• Exercise task: Could you copy out, word for word, the records below from the line with "Where should I click to: Click the description" up to and including the line with "Open the Actions"?

• Entries supplied:
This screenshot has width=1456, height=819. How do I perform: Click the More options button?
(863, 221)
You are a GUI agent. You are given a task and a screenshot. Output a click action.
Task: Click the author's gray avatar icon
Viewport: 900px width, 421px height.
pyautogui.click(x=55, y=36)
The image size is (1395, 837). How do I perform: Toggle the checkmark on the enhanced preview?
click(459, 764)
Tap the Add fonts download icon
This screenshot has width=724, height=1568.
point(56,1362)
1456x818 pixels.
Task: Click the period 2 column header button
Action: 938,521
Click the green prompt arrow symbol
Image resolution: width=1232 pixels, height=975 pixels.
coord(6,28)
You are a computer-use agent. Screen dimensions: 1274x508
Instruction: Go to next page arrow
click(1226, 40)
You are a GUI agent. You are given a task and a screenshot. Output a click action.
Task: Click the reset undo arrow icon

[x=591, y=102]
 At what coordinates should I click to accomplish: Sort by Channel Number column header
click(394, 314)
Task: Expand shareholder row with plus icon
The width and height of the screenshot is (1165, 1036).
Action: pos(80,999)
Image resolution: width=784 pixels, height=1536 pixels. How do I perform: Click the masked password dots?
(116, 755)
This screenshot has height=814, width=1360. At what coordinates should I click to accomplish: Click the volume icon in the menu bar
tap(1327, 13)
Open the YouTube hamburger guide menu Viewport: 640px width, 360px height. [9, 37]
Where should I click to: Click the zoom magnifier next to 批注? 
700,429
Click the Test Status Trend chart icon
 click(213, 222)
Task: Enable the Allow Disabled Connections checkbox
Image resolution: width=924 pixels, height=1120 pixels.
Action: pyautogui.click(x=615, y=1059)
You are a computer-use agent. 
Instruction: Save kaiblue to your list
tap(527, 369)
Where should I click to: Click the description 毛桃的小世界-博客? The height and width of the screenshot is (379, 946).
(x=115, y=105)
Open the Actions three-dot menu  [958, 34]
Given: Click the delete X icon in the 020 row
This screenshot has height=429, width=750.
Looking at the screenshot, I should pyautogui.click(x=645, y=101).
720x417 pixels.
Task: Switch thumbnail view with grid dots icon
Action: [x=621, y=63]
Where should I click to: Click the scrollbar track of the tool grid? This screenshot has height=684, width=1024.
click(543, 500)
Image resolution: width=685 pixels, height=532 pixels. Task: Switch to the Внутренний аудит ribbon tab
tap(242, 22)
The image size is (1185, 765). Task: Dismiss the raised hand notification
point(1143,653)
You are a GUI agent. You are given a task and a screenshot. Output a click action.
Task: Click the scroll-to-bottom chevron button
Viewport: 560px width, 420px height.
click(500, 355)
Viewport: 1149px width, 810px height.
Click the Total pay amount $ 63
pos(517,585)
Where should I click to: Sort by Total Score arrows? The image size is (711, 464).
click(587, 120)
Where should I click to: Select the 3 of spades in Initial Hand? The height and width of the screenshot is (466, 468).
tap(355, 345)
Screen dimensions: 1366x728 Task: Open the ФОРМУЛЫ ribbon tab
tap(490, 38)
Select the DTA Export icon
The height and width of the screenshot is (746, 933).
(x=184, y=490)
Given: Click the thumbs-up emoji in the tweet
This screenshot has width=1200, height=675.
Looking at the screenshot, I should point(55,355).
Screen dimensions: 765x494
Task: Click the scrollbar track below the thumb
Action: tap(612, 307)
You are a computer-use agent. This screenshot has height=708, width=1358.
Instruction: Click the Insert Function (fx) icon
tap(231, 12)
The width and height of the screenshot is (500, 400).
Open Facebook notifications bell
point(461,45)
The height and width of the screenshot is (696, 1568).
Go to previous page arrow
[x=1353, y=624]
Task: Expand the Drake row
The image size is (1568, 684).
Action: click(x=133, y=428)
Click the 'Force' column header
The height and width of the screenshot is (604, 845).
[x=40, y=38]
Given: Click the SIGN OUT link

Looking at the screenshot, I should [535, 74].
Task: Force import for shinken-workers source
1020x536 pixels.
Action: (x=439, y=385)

• Response to the task:
Where should I click to: Click the description 毛桃的小世界-博客? The height and width of the screenshot is (379, 946).
(x=115, y=105)
Open the Actions three-dot menu  [958, 34]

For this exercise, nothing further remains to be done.